Les questions portent sur les pratiques de conception, de gouvernance et d’exploitation, pas sur le détail des configurations. Certaines nécessitent l’apport d’un architecte ou d’un développeur : le mode collaboratif permet d’affecter ces questions à la bonne personne et de conserver la trace des réponses.
Peut-on adapter le référentiel à notre contexte ?
Oui. Vous modifiez les questions, les niveaux et les thématiques, ou vous partez d’une base vierge. L’IA affine les formulations selon votre secteur et peut construire une déclinaison à partir de vos documents, charte de consortium ou dossier d’architecture.

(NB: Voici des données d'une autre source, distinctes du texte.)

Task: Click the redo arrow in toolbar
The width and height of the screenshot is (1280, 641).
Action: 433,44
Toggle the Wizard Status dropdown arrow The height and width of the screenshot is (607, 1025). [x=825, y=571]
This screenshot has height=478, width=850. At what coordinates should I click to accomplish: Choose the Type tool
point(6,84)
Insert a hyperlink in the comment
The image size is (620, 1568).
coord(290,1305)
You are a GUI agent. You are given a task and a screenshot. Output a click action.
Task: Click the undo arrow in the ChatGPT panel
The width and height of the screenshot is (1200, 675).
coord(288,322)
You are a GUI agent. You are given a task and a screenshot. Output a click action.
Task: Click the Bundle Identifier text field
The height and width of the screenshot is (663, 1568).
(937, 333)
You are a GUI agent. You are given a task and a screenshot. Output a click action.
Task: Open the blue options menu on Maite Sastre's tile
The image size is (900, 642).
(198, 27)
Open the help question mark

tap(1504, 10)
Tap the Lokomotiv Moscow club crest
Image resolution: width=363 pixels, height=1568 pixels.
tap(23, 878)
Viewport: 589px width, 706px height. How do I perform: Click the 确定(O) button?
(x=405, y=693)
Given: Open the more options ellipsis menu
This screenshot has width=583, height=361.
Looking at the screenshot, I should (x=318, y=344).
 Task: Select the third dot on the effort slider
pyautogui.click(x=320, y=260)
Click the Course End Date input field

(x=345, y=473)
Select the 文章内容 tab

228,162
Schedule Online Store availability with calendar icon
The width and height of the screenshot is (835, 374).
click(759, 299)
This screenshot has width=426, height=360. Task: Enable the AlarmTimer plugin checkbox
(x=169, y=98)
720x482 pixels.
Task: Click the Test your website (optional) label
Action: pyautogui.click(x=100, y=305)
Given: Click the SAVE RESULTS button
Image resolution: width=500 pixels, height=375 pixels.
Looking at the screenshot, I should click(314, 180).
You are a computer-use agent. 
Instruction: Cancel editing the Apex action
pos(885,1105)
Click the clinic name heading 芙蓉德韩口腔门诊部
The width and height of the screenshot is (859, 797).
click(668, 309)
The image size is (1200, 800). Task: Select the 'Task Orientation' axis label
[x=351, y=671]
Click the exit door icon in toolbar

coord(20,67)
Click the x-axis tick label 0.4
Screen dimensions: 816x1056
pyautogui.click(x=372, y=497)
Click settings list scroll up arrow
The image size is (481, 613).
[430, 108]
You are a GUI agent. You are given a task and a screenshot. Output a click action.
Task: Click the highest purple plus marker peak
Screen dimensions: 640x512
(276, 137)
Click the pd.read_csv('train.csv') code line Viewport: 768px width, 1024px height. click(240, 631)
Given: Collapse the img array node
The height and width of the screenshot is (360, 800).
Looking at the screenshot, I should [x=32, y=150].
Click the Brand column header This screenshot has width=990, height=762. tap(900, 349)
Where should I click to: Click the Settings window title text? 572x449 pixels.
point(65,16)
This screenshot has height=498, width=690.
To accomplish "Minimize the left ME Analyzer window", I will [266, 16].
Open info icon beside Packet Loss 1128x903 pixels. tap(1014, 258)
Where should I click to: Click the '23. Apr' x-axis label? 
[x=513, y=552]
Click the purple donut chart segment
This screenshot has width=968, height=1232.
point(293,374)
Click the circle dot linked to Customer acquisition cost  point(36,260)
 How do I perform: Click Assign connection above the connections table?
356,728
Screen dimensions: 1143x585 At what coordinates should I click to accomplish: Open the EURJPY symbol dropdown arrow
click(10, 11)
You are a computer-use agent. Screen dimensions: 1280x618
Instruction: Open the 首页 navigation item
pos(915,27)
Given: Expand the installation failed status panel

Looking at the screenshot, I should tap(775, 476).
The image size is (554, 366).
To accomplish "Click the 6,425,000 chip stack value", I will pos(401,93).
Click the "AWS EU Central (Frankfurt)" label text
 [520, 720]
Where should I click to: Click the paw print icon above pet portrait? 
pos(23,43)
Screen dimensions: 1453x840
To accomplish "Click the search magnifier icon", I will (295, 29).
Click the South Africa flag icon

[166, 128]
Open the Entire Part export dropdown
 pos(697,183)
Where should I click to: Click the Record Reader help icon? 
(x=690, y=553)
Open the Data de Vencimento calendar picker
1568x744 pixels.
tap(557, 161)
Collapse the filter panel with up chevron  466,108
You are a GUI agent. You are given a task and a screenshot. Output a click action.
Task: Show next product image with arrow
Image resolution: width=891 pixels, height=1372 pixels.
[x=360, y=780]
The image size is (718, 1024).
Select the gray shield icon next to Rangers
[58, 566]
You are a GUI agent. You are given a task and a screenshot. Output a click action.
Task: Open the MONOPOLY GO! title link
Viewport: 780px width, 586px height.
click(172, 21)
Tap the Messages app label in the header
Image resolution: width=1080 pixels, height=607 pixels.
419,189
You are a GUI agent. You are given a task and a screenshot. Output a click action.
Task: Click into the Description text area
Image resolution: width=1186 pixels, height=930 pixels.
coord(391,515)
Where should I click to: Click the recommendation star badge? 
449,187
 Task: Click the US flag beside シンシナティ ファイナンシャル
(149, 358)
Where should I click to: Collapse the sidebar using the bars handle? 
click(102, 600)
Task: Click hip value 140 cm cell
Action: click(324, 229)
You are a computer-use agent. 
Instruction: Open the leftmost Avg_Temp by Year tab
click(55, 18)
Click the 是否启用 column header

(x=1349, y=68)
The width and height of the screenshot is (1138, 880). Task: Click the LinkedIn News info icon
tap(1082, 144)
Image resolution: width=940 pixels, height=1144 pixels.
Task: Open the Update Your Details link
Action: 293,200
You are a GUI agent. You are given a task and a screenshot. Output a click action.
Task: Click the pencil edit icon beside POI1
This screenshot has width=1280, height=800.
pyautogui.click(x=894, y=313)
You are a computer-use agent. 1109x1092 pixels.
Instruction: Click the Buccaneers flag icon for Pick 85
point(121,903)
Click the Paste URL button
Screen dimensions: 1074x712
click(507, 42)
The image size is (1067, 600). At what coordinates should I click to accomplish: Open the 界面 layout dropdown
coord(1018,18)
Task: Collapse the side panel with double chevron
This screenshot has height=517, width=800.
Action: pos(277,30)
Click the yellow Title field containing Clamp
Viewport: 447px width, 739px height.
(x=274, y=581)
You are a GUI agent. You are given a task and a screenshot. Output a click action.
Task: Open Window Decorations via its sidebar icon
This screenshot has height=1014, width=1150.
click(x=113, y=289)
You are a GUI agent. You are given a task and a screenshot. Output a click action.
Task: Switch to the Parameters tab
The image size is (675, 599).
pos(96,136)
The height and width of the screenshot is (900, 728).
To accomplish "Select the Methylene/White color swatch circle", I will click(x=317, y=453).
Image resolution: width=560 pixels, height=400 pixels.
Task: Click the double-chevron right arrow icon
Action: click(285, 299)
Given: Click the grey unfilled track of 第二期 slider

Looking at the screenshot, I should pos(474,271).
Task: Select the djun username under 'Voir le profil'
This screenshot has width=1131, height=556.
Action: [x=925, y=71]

Le référentiel reste votre propriété.
Le diagnostic fonctionne-t-il pour un consortium réunissant plusieurs entreprises ?
Oui. Chaque participant peut être évalué séparément, puis les résultats comparés par le benchmark entre entités. Une feuille de route transversale consolide les actions communes au réseau et distingue celles qui relèvent de chaque membre.
Comment ce référentiel s’articule-t-il avec la gouvernance des données et de l’IA ?
La blockchain garantit l’intégrité d’un historique, pas la justesse des données inscrites. Un diagnostic de gouvernance des données éclaire donc la qualité de ce qui entre dans le registre. Les feuilles de route transversales permettent de croiser les deux sujets sans dupliquer les actions.
Où sont hébergées les données ?
En France, chez OVH, avec sauvegarde chez Scaleway. Aucun transfert hors Union européenne. Les modèles d’IA mobilisés peuvent être sélectionnés, y compris parmi des solutions européennes.